Text passage ▸
★ ★ ★ ★ ★ ★ ★

# Celebrities on Infidelity



## lisab0105 (Oct 26, 2011)

https://celebrity.yahoo.com/blogs/celeb-news/cameron-diaz-on-infidelity---everyone-will-be-cheated-on-225820463.html?vp=1

Dear Ethan Hawke, 

:banghead::wtf::nono::bsflag::2gunsfiring_v1::tool::gun::rant:

Stop trying to justify your disgusting behavior.


----------



## cantthinkstraight (May 6, 2012)

lisab0105 said:


> https://celebrity.yahoo.com/blogs/celeb-news/cameron-diaz-on-infidelity---everyone-will-be-cheated-on-225820463.html?vp=1
> 
> Dear Ethan Hawke,
> 
> ...


Convenient excuse for someone on the cheating side, isn't it?


----------



## Allen_A (Nov 18, 2013)

The question is :

when do they take the "I don't believe in monogamy" position?

Before they commit to someone?

OR

After the commit to someone, and AFTER they get CAUGHT LYING?

I am not a celebrity news follower, so I don't know if these people lie and get caught doing "what they believe in" or if they warn spouses well in advance.

If they are telling their spouse before commitment that they "dont' believe in monogamy" then due warning's been given. If you put your hand in that fire even AFTER being told you will get burned I can hardly blame the cheater.

★ ★ ★ ★ ★ ★ ★

Element and text position data:
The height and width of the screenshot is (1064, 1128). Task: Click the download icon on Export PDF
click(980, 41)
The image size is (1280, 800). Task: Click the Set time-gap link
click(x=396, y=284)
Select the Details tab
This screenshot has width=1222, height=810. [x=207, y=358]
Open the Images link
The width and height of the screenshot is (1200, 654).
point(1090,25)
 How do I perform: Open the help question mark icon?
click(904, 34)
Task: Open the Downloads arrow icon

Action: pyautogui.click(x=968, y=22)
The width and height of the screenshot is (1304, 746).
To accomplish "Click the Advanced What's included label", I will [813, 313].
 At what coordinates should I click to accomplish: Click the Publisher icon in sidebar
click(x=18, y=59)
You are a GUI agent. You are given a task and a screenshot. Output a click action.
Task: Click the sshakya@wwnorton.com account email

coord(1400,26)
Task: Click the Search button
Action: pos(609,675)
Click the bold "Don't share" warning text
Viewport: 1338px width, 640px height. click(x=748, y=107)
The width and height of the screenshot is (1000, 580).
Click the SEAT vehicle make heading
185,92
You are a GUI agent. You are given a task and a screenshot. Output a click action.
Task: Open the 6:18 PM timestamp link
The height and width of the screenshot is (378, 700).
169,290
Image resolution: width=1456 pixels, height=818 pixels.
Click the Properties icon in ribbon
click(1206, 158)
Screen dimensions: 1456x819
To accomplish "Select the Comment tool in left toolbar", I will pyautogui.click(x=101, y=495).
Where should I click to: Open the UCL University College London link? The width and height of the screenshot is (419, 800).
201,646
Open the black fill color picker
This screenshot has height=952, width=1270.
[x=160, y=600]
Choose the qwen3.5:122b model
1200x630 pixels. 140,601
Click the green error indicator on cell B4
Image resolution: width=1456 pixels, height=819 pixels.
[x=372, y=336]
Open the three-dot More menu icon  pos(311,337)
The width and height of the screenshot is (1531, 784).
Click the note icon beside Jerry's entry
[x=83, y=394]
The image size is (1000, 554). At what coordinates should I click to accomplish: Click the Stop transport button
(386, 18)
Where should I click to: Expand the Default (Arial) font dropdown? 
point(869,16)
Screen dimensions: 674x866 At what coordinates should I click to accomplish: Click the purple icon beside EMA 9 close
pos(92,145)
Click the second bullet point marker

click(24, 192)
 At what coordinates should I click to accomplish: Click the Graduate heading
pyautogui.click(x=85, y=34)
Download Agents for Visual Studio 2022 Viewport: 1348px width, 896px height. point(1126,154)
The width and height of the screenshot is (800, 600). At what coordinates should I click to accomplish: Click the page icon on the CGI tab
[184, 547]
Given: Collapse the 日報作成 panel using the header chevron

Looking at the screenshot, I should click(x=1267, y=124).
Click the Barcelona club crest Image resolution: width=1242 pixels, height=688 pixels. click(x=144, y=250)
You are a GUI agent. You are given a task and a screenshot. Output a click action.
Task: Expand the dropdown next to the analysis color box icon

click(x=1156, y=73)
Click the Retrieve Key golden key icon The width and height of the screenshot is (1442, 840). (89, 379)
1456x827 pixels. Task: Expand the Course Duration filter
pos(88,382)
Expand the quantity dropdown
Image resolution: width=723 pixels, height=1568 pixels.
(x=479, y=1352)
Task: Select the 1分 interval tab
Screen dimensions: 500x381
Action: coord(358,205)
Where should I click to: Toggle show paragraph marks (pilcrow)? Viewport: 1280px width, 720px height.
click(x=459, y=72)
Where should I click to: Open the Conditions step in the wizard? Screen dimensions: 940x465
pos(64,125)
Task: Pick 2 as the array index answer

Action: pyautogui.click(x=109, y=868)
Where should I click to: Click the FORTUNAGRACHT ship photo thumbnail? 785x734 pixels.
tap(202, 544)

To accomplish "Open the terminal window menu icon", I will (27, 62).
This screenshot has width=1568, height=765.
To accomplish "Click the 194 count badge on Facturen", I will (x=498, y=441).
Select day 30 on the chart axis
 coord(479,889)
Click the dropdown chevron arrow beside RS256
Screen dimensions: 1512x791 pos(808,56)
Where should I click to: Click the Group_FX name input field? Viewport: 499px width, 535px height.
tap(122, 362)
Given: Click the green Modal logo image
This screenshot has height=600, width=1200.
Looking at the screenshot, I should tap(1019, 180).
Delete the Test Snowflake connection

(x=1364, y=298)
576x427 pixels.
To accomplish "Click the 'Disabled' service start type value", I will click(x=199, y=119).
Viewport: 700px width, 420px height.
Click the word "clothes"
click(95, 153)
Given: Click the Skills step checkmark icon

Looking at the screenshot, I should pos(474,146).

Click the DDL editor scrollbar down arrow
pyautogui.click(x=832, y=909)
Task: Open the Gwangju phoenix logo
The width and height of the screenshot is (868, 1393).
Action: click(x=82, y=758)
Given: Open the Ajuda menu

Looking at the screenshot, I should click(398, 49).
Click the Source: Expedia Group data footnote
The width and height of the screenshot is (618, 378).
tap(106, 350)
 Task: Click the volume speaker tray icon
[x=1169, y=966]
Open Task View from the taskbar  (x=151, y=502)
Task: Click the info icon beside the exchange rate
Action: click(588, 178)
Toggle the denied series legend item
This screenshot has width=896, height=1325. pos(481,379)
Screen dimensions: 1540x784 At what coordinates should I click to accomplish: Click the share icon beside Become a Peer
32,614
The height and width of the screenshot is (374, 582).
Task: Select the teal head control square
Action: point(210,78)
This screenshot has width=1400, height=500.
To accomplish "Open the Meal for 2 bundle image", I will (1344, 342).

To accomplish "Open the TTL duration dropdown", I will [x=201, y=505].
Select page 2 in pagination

★ ★ ★ ★ ★ ★ ★

Exercises to complete ▸
[a] Repeat the passage of the infidelity forum thread starting with "## Allen_A (Nov" and going on through "get CAUGHT LYING?".
[b] Answer these questions using the infidelity forum thread:
(i) Which actor is the first post addressed to?
(ii) What does the first post tell that actor to stop doing?
(iii) According to Allen_A, what must people tell their spouse before commitment for due warning to have been given?
[c] Translate this sentence from the infidelity forum thread into German: "I am not a celebrity news follower, so I don't know if these people lie and get caught doing "what they believe in" or if they warn spouses well in advance."

Solved problems ▸
[a]
## Allen_A (Nov 18, 2013)

The question is :

when do they take the "I don't believe in monogamy" position?

Before they commit to someone?

OR

After the commit to someone, and AFTER they get CAUGHT LYING?

[b]
(i) Ethan Hawke.
(ii) Trying to justify his disgusting behavior.
(iii) That they don't believe in monogamy.

[c] Ich verfolge keine Promi-Nachrichten, daher weiß ich nicht, ob diese Leute lügen und dabei erwischt werden, „das zu tun, woran sie glauben“, oder ob sie ihre Ehepartner lange im Voraus warnen.